Understanding Patellar Fractures in Children: Diagnosis and Treatment Approaches

Key Findings on Pediatric Patellar Fractures

  • Incidence: These fractures are uncommon but can occur due to direct trauma or excessive quadriceps contraction.
  • Diagnosis Challenges: Congenital anomalies may mimic fractures, making diagnosis difficult.
  • Imaging Techniques: X-rays are the first line of diagnosis, but MRI scans are crucial in uncertain cases.
  • Treatment Options: Conservative management includes immobilization, while surgical intervention involves internal fixation with tension band wiring.

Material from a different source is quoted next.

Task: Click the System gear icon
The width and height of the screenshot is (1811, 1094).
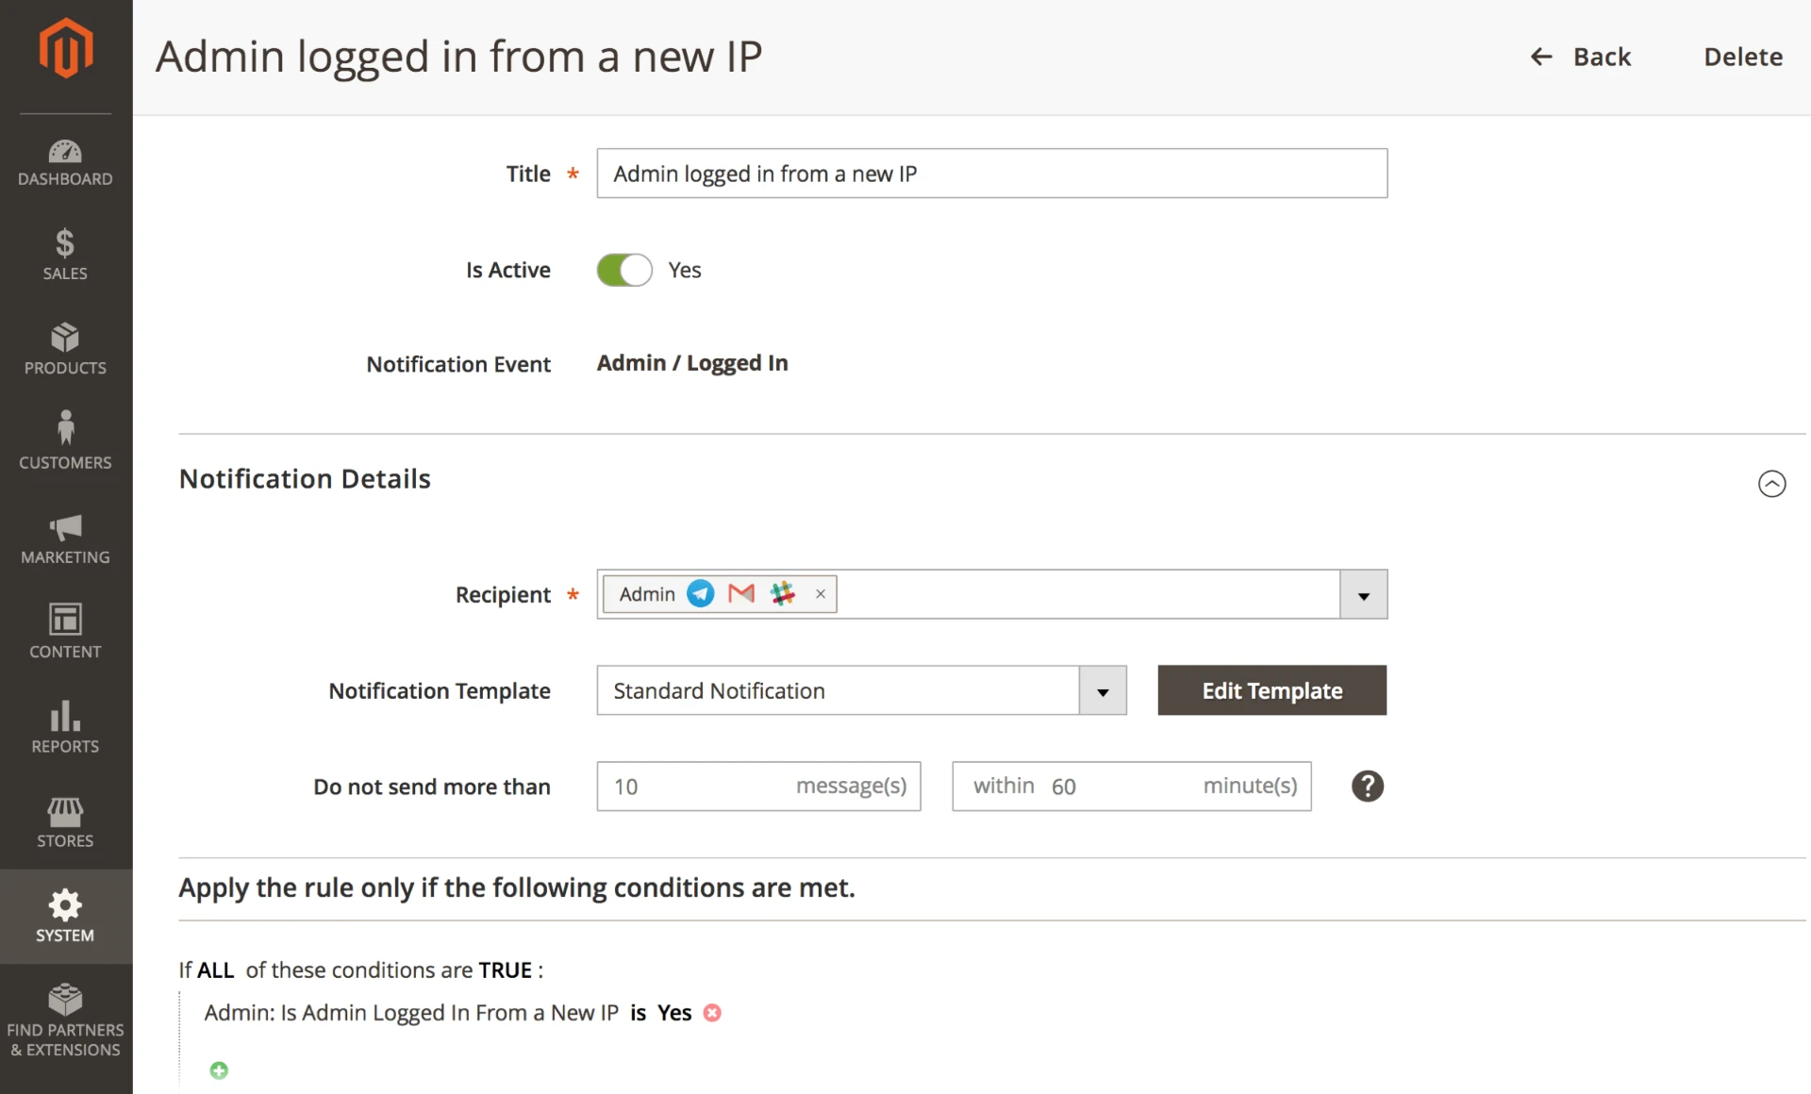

Clinical Case: A Rare Patellar Fracture in a Seven-Year-Old Girl A seven-year-old girl sustained a patellar fracture after colliding with a concrete pillar. Upon examination, she exhibited:

  • Moderate swelling and tenderness over the right patella
  • Inability to actively extend the knee
  • X-ray confirmation of the fracture

She was treated with open reduction and internal fixation using K-wires and a tension band. Post-operative care included knee immobilization for three weeks, followed by physiotherapy for mobilization. At six months, she had regained full mobility without complications.

Diagnostic and Treatment Considerations

  • Imaging Importance: MRI scans help detect subtle fractures often missed on X-rays.
  • Surgical vs. Non-Surgical Management: Small avulsion fractures may heal with immobilization, but displaced fractures require internal fixation.
  • Rehabilitation: Early physiotherapy ensures proper knee function recovery.